- Work item A:
In the VarTrix issue thread, write out the part that opens with the words containing "For example: The" and closes with "be the same.", substituting "ref" for "reference" throughout.
- Work item B:
In the VarTrix issue thread, condense the paragraph beginning "Consider the case of one read" into a shorter version that keeps its main facts.
- Work item C:
Write the next part of the VarTrix issue thread about unequal reference read counts, picking up after its final line.

10XGenomics / vartrix

Single-Cell Genotyping Tool
MIT License
185 stars 27 forks source link

Unequal number of reference reads #73

Open grasshoffm opened 2 years ago

grasshoffm commented 2 years ago

Hi. I am using VarTrix on the mitochondrial genome and I use all possible variants.

When I check the ref_matrix_coverage.mtx results, the reference reads are different.

For example: The three variants MT:16043:A:C, MT:16043:A:G and MT:16043:A:T all have the same reference base. But for one cell, the variants MT:16043:A:C and MT:16043:A:G have 1 read, while MT:16043:A:T has 0 reads.

Since the reference is the same and I am analysing the exact same reads (those covering this position), these values should be the same.

pmarks commented 2 years ago

@grasshoffm I'm not sure you necessarily expect the ref read count to be identical in all cases here.

Consider the case of one read that contains a C at that position. For A:C you'd expect 0 ref reads. For A:G, it’s a toss-up whether that read gets counted as ref or alt -- and it looks like the code will default to counting it as a ref base. So that might explain what you're seeing. If you want to dig into details it might be useful to post and IGV screenshot of the locus along with the results you're seeing.

@ifiddes might also have some thoughts.

ifiddes commented 2 years ago

I agree, I would need to see some screenshots. In the case of an alignment tie, VarTrix calls the read as reference. It only calls a read as alt if the alignment score to the alt allele outscores the reference alignment.

grasshoffm commented 2 years ago

I looked at the position 16043 and cell AAACCCAAGGAACTAT-1.

- Recorded information:
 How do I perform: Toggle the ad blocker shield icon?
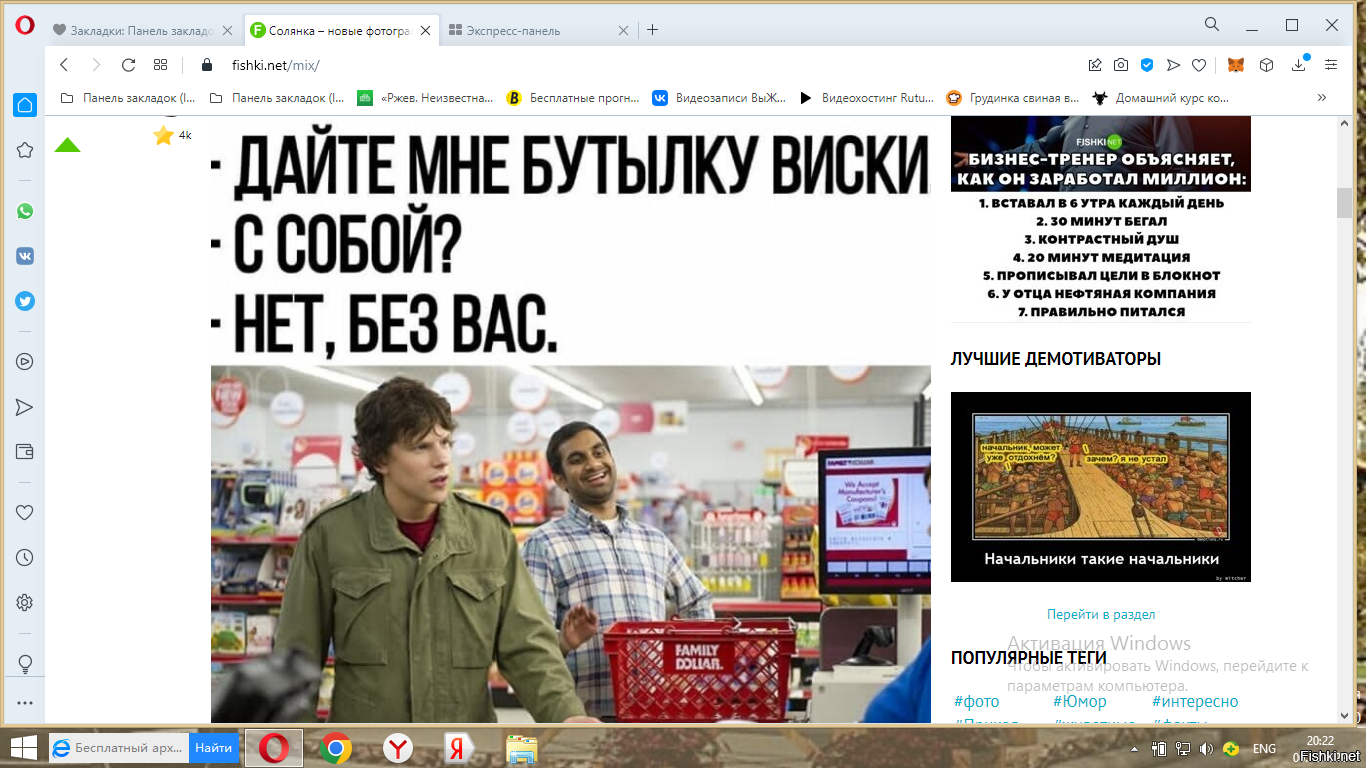click(x=1147, y=65)
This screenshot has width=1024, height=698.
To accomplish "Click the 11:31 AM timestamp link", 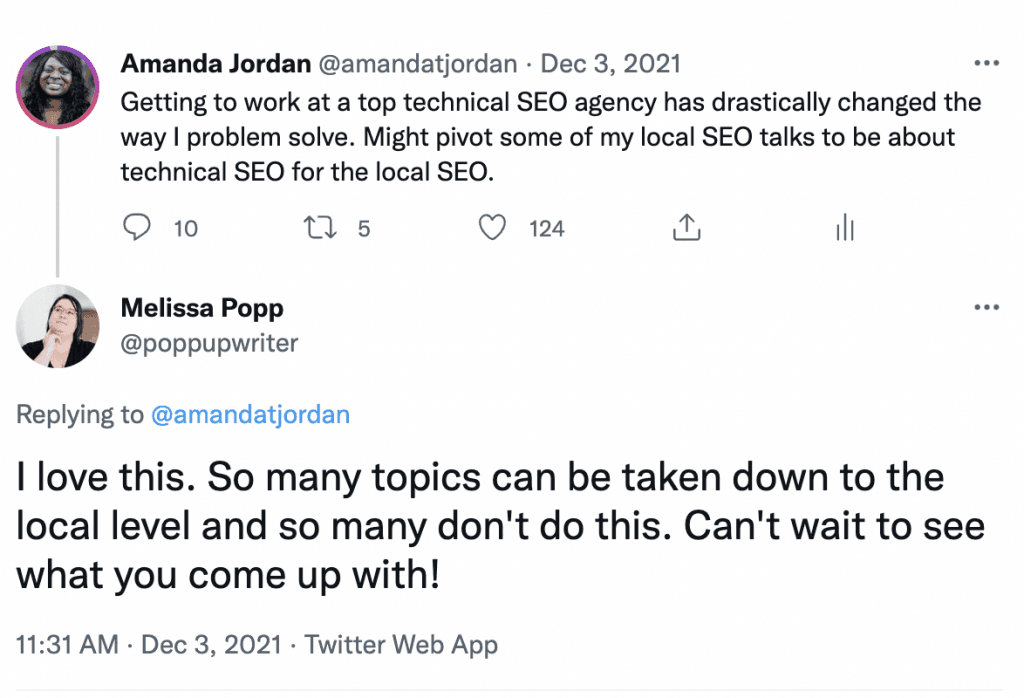I will tap(68, 645).
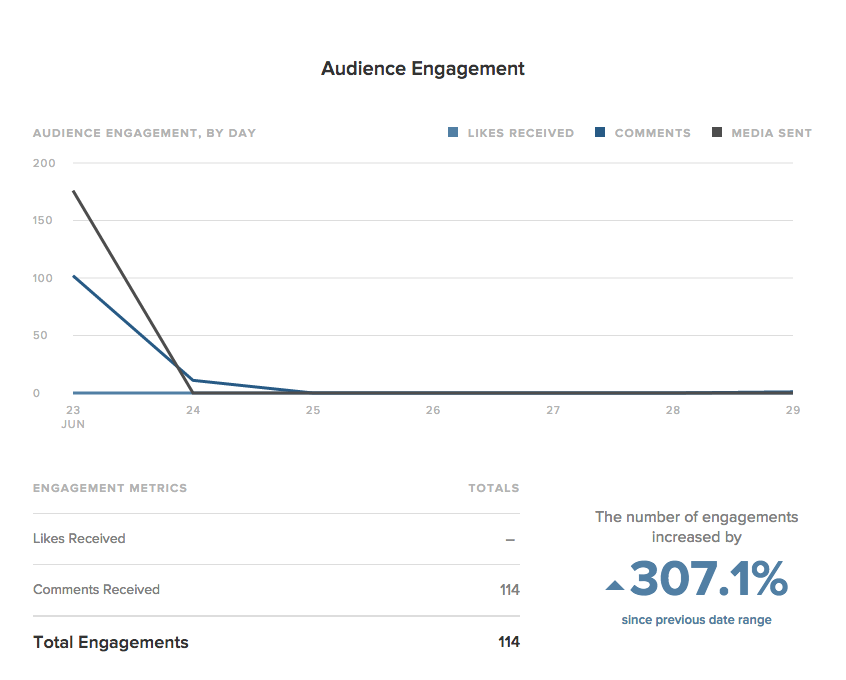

- Answer section A:
For example: The three variants MT:16043:A:C, MT:16043:A:G and MT:16043:A:T all have the same ref base. But for one cell, the variants MT:16043:A:C and MT:16043:A:G have 1 read, while MT:16043:A:T has 0 reads.

Since the ref is the same and I am analysing the exact same reads (those covering this position), these values should be the same.

- Answer section B:
Suppose one read has a C at that position. For A:C, 0 ref reads would be expected. For A:G, the read could be counted as either ref or alt, and the code appears to default to ref, which may explain the observed counts. Posting an IGV screenshot of the locus along with the results could help dig into the details.

- Answer section C:
For this position, I have a read with an T insertion after the position of interest. This reads get counted as reference for the A>C and A>G variants, but not for the A>T. It is also not counted as an alternative read. Position_16043_Cell_AAACCCAAGGAACTAT-1

I then check a different position (8965). Here I find the scenario you mentioned. A mutated read is counted as reference, even if it does not support the reference allele. Position_8965_Cell_AAACCCATCAATCTTC-1

But this isn't true for cell AAACCCATCCTGCTAC-1. Here mutated read is counted towards the alternative allele, but the number of reference reads is the same for all variants. Please see the attached excel file. Position_8965_Cell_AAACCCATCCTGCTAC-1

Here is an excel file with the reads I get from VarTrix and IGV. example_reads.xlsx

ifiddes commented 2 years ago

I haven't had time to look closely, but one thing to remember about VarTrix is that it is performing local realignment of each read using Smith-Waterman. As a result, it is possible that what VarTrix is counting is not exactly what you are seeing in IGV.